Davis would pursue his football career in the semi-pros with various stints in La Crosse, Racine, and Milwaukee, all while driving back and forth from Janesville and Madison. He made his arrival back to the state’s capital permanent in 2004 when he moved in with his now-wife Andrea. He’d begin his semi-pro career the following year with the Madison Seminoles before the team eventually became known as the Madison Mustangs. At 28 years old in 2008, Davis had what he calls his greatest season ever: 32 receptions, 756 yards and 17 touchdowns. That despite playing in only 11 games as a part-time player.

2009 was perhaps the most physically-demanding year of his career. Davis played for the CIFL’s Madison Wolfpack, scoring 16 touchdowns in 13 games before also playing for the Mustangs in the same season. Davis would log 13 touchdowns in 10 games.

2009 was also a mentally challenging year for Davis, maintaining his relationship with Andrea while trying to join the Madison Police Department. A year later, he would accomplish that goal where he’s been protecting Madison’s west side ever since.
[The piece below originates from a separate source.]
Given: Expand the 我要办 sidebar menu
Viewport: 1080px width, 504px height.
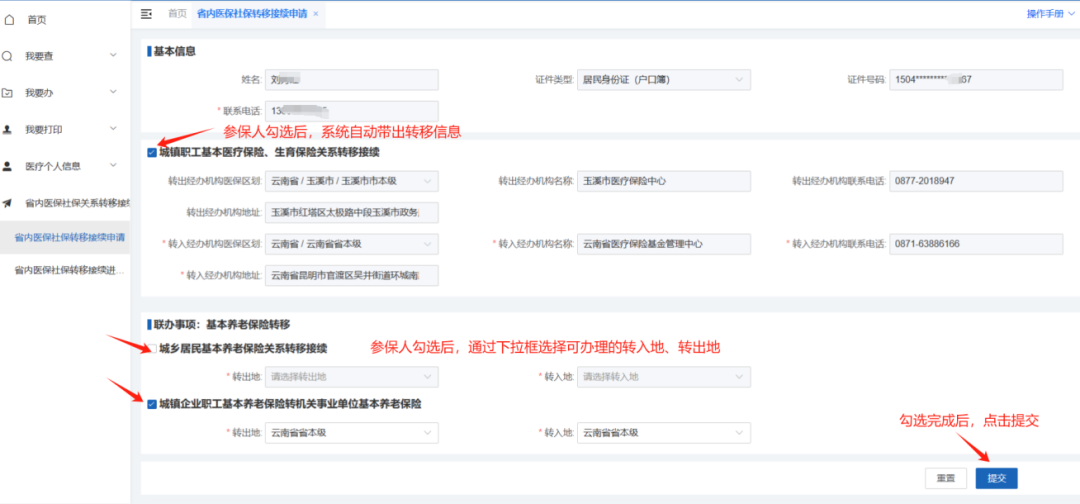Looking at the screenshot, I should (x=65, y=93).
Davis found balance between the chaotic schedule of an officer and football player, which produced stability and further success.

In his seven seasons with the Mustangs, Davis would help generate five league championships, be named an All-American in 2009 and win three offensive MVP awards.

Michael Gilbertson (85), Ryan Aschaker (41), and Reggie Davis (81) on the sidelines late during an Ironman Football League game in 2010
Michael Gilbertson (85), Ryan Aschaker (41), and Reggie Davis (81) on the sidelines late during an Ironman Football League game in 2010


As he inched closer to the semi-pro record he would set in 2016, Davis learned what would become a very important term: anticipation.

“That’s what makes a quarterback good or bad,” Davis said via text message. “That’s why Aaron Rodgers and Peyton Manning are and were great because they threw the ball before [the] receiver made their moves.”

That anticipation guided him throughout his 13 seasons of semi-professional football, earning him all-star accolades in four different leagues (North American Football League, Ironman Football League, MidStates Football League, and Gridiron Football League).

As he reflected on his record-setting career on the football field, Davis realized the structure he craved is what created the opportunity to protect and serve.

“I got my job as a police officer because I played for the Madison Mustangs. When I got hired, they knew who I was because of the Madison Mustangs.”

However, the 2016 regular season is over for the Madison Wolves and they’ll begin the playoffs Saturday night against the Midway Marauders at Ahuska Park in Monona. In what could be Davis’ final game, the idea of retirement isn’t one he’s afraid to think about.

Is there another season in Davis’ future?

“I would say most likely not,” Davis stated confidently. “But it’s a playoff [game] and right now is time to just let it all loose and play every game like it’s my last.”